Giuseppe Quarto1,12 ∙ Andrea Li Greci1,12 ∙ Martin Bizet1,12 ∙ Audrey Penning1 ∙ Irina Primac1 ∙ Frédéric Murisier1 ∙ Liliana Garcia-Martinez2 ∙ Rodrigo L. Borges2 ∙ Qingzeng Gao3,4 ∙ Pradeep K.R. Cingaram2 ∙ Emilie Calonne1 ∙ Bouchra Hassabi1 ∙ Céline Hubert1 ∙ Adèle Herpoel1 ∙ Pascale Putmans1 ∙ Frédérique Mies1 ∙ Jérôme Martin1 ∙ Louis Van der Linden1 ∙ Gaurav Dube1 ∙ Pankaj Kumar1 ∙ Romuald Soin5 ∙ Abhay Kumar6 ∙ Anurag Misra6 ∙ Jie Lan1 ∙ Morgane Paque7,8 ∙ Yogesh K. Gupta6 ∙ Arnaud Blomme7,8 ∙ Pierre Close7,8 ∙ Pierre-Olivier Estève9 ∙ Elizabeth A. Caine10 ∙ Kristin M. Riching10 ∙ Cyril Gueydan5 ∙ Danette L. Daniels11 ∙ Sriharsa Pradhan9 ∙ Ramin Shiekhattar2 ∙ Yael David3,4 ∙ Lluis Morey2 ∙ Jana Jeschke1 ∙ Rachel Deplus1 ∙ Evelyne Collignon1 ∙ François Fuks1,13
Cell: Fine-tuning of gene expression through the Mettl3-Mettl14-Dnmt1 axis controls ESC differentiation (Gupta Lab)
The marking of DNA, histones, and RNA is central to gene expression regulation in development and disease.
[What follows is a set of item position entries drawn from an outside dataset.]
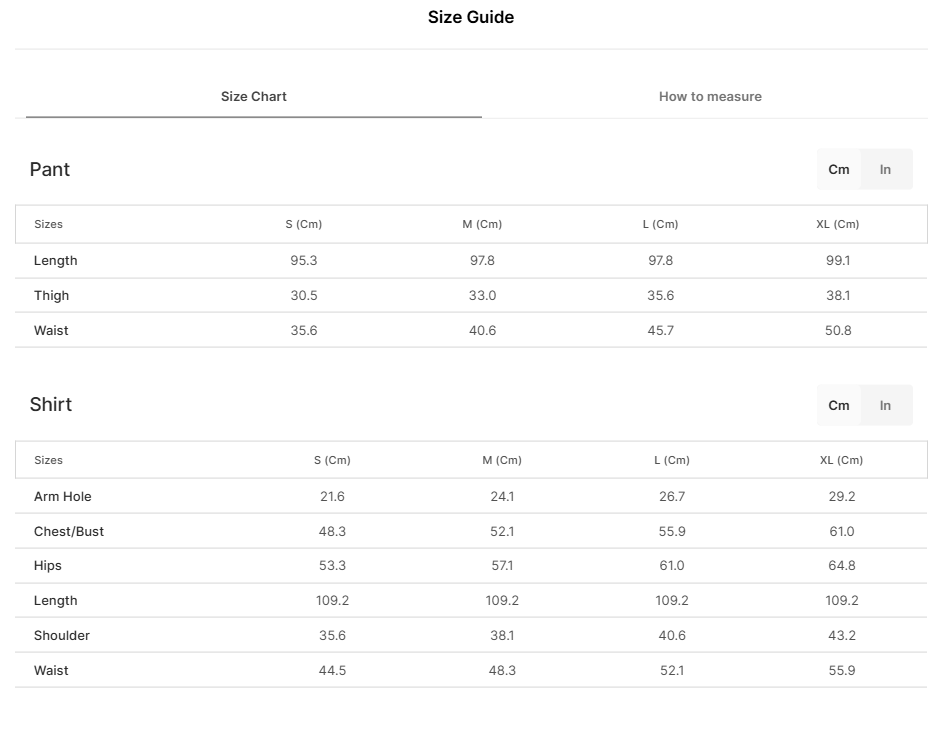This screenshot has height=737, width=938.
Task: Click the Size Guide heading
Action: pos(470,17)
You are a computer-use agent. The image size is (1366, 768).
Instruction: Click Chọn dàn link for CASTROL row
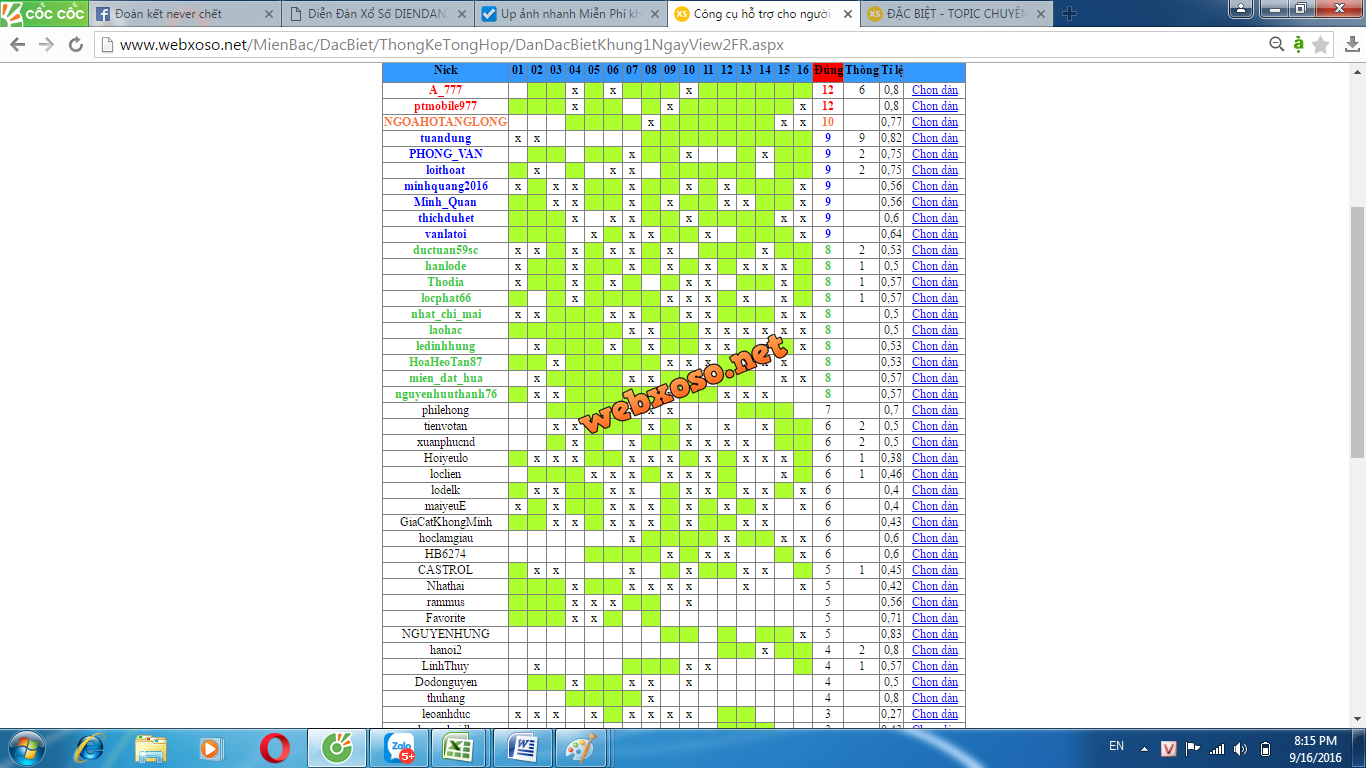pos(934,570)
Recent evidence links N6-methyladenosine (m6A), installed on RNA by the METTL3-METTL14 methyltransferase complex, to histone modifications, but the link between m6A and DNA methylation remains scarcely explored. This study shows that METTL3-METTL14 recruits the DNA methyltransferase DNMT1 to chromatin for gene-body methylation. We identify a set of genes whose expression is fine-tuned by both gene-body 5mC, which promotes transcription, and m6A, which destabilizes transcripts. We demonstrate that METTL3-METTL14-dependent 5mC and m6A are both essential for the differentiation of embryonic stem cells into embryoid bodies and that the upregulation of key differentiation genes during early differentiation depends on the dynamic balance between increased 5mC and decreased m6A. Our findings add a surprising dimension to our understanding of how epigenetics and epitranscriptomics combine to regulate gene expression and impact development and likely other biological processes.